FIGS. 3A to 3G are sectional views showing the respective steps of another conventional method of patterning an insulating film.
As shown in FIG. 3A, the upper surface of a semiconductor substrate 71 is selectively oxidized to form insulating oxide films 72. An insulating film 73 and a polycrystalline silicon film 74 are then formed on the entire upper surface of the substrate 71 on which the insulating oxide films 72 are formed.
After an insulating film 75 is deposited on the polycrystalline silicon film 74, as shown in FIG. 3B, a photoresist 76 is directly coated on the insulating film 75, as shown in FIG. 3C.
After the photoresist 76 is exposed with a desired pattern, as shown in FIG. 3D, the photoresist 76 is subjected to a development process to form a photoresist pattern 76.
Subsequently, as shown in FIG. 3F, the insulating film 75 is selectively etched by reactive ion etching (RIE) using the photoresist pattern 76 as a mask. Finally, as shown in FIG. 3G, the photoresist pattern 76 is removed to compete patterning of the insulating film 75.
In this method, however, the following problems are also posed.
As shown in FIG. 3D, incident light, which has passed through the photoresist 76 in the process of exposure, further passes through the insulating film 75 to reach the upper surface of the polycrystalline silicon film 74, and is reflected by the surface. Reflected light 78 then enters the photoresist 76 again. As a result, portions, of the photoresist 76, other than the portion corresponding to the mask pattern are exposed, thus causing abnormal exposure. Especially, as shown in FIG. 3D, if the upper surface of the polycrystalline silicon film 74 has large irregularities, the influence of the abnormal exposure is increased.
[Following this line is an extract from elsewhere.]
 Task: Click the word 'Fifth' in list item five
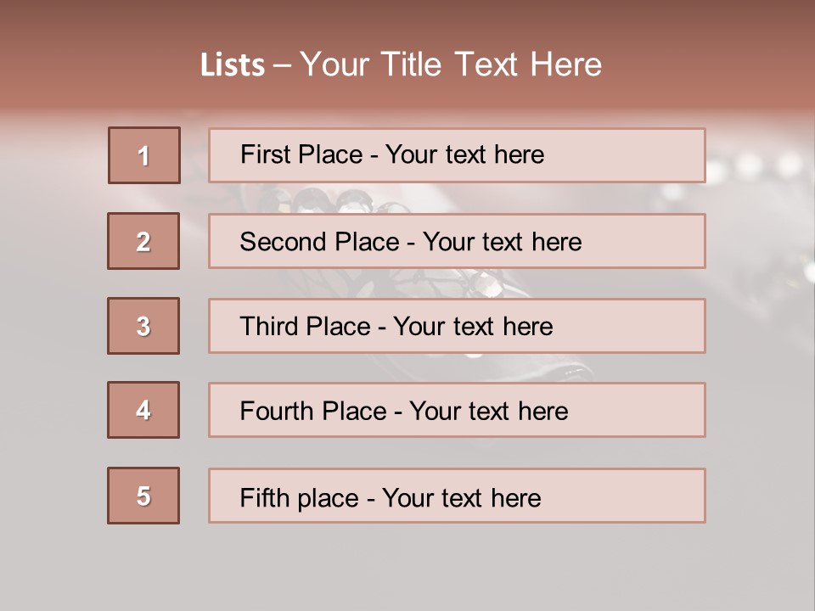(261, 497)
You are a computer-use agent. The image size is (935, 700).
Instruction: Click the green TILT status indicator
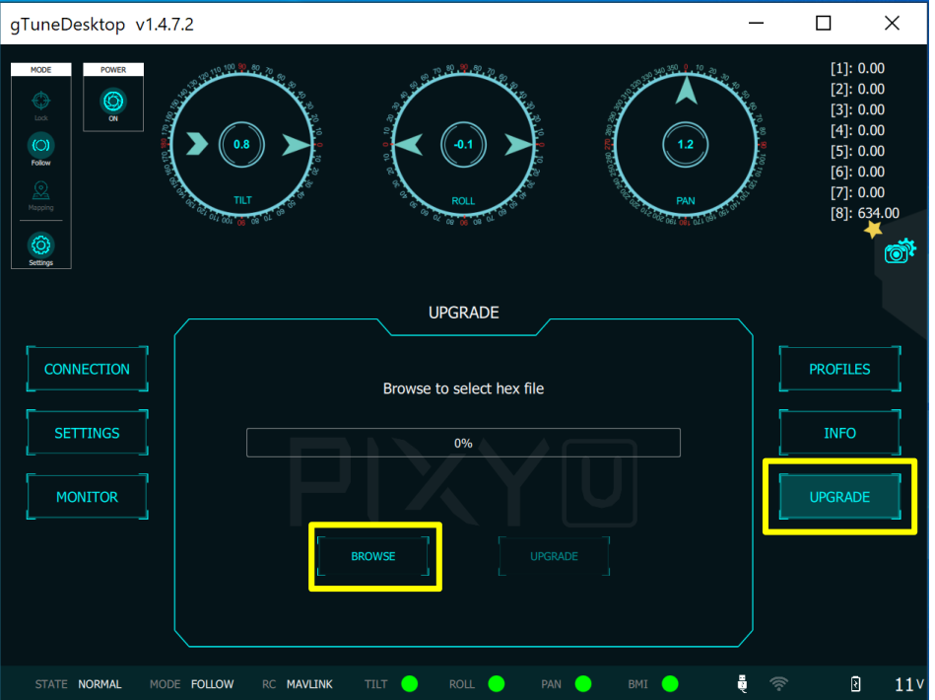tap(410, 683)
As a result, the pattern transferred to the photoresist 76 is distorted as compared with the mask pattern.
If the thickness of the insulating film 75 varies at different positions, the phase of the reflected light 78, which has reached the photoresist 76, varies depending on the incident positions. Therefore, when the reflected light 78 interferes with the incident light 77, variations in intensity of light are caused, and the photoresist 76 varies in size at the respective positions.
The size differences due to the distortion of the photoresist 76 and those at the respective positions affect the polycrystalline silicon film 75. For this reason, the pattern formed on the insulating film 75 also suffers from size differences due to distortion and those at different positions. Such inconvenience leads to not only a deterioration in precision and reliability of patterning of an insulating film but also a decrease in yield of products.
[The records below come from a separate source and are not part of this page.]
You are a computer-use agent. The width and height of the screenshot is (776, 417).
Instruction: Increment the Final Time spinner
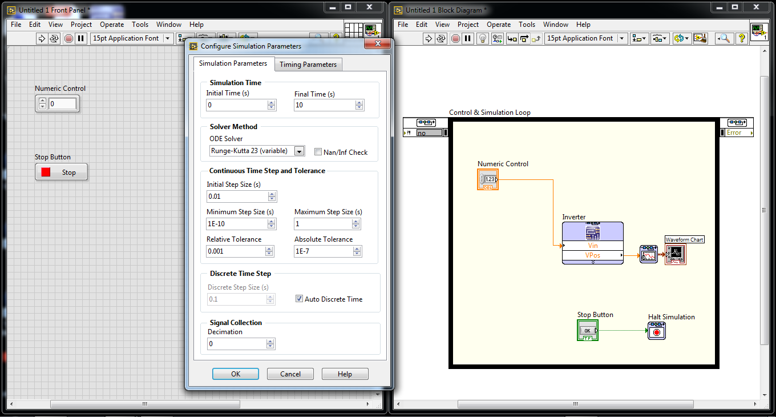click(359, 103)
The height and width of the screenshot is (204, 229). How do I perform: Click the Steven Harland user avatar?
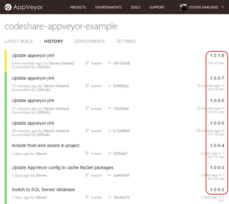(183, 7)
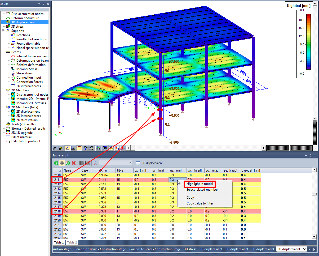Click the red X delete icon in table toolbar
The image size is (319, 256).
pyautogui.click(x=74, y=163)
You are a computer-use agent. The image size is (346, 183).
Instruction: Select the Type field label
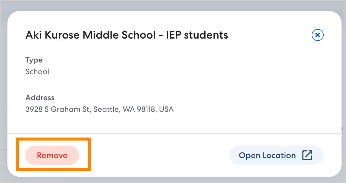click(34, 60)
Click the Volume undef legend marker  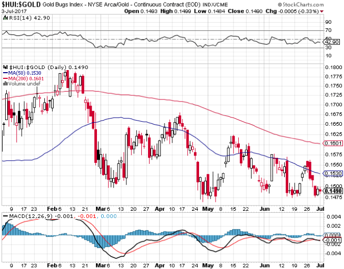coord(5,83)
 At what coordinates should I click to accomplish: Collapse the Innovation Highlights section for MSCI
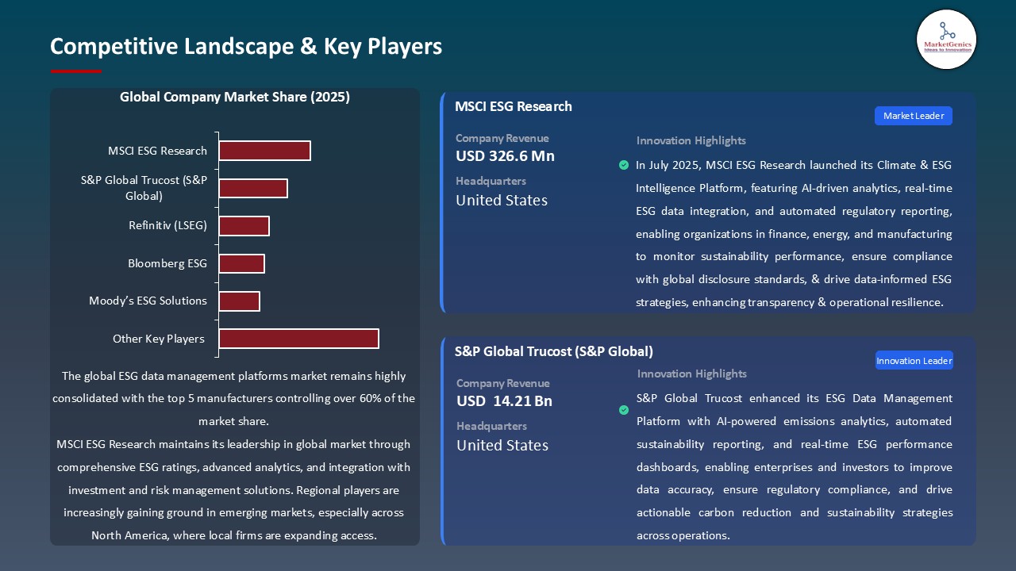[691, 140]
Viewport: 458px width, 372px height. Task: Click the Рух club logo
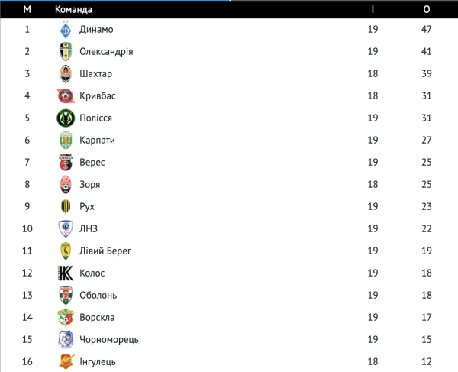(x=66, y=207)

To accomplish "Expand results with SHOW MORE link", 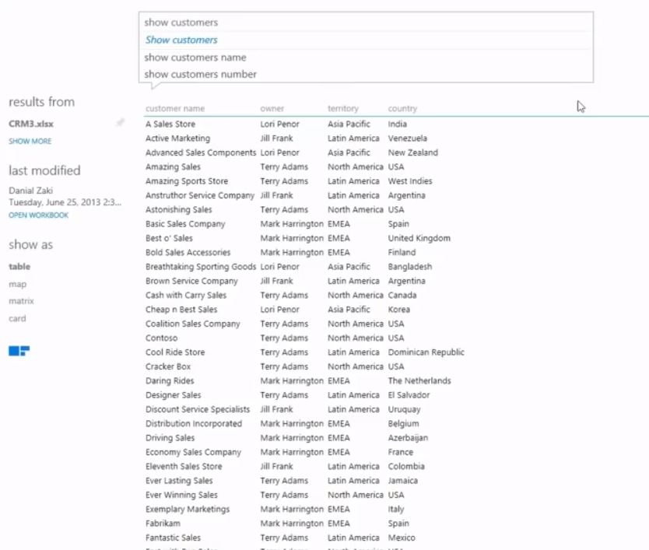I will coord(30,142).
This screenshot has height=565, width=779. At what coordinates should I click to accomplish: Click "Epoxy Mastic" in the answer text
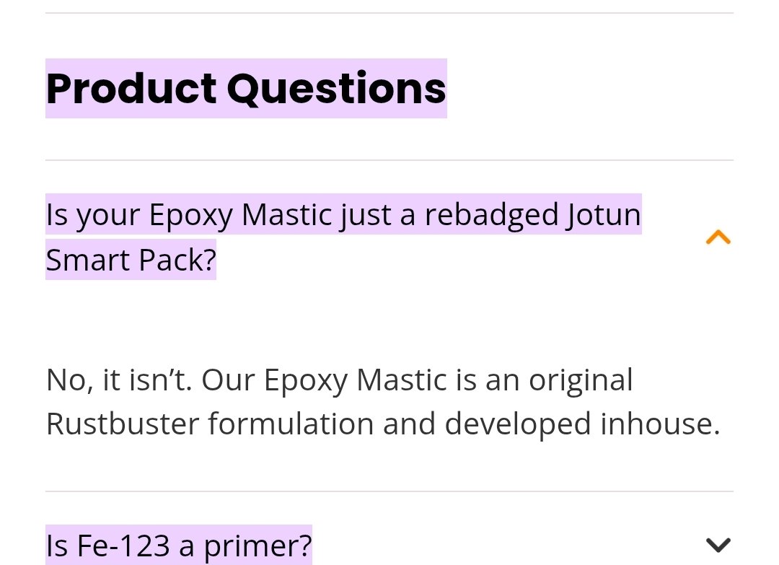(356, 380)
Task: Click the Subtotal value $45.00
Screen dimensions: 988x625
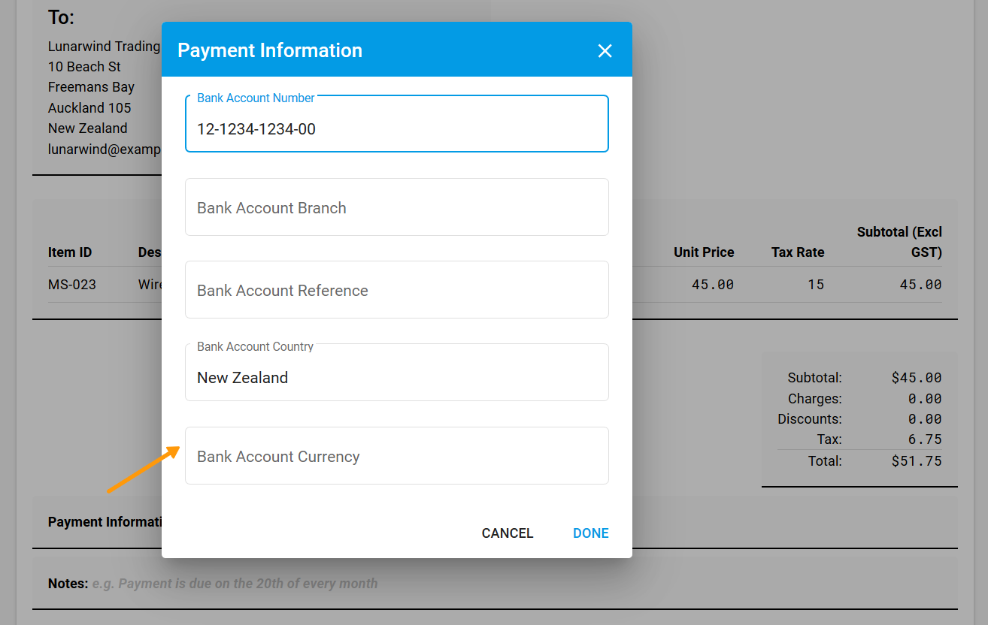Action: pos(917,377)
In order to solve such problems, a method of patterning an insulating film by using a pigment-containing resist is proposed. In the method of using a pigment-containing resist, however, the distortion of a photoresist pattern due to abnormal exposure cannot be satisfactorily suppressed, and hence the above-described problems cannot be solved. In addition, the focusing margin in the process of exposure is undesirably reduced.
As described above, in the conventional process of patterning a metal film, when a photoresist is exposed, exposure light is reflected by the upper surface of a metal film, resulting in distorting the pattern transferred to the photoresist.
In the process of patterning an insulating film, since exposure light is reflected by the upper surface of a semiconductor substrate or that of a metal wiring layer, the pattern transferred to the photoresist is distorted. Since a film to be processed, such as a metal film or an insulating film, is patterned by using the distorted photoresist pattern as a mask, the precision and reliability of patterning are degraded, and the yield of products is decreased.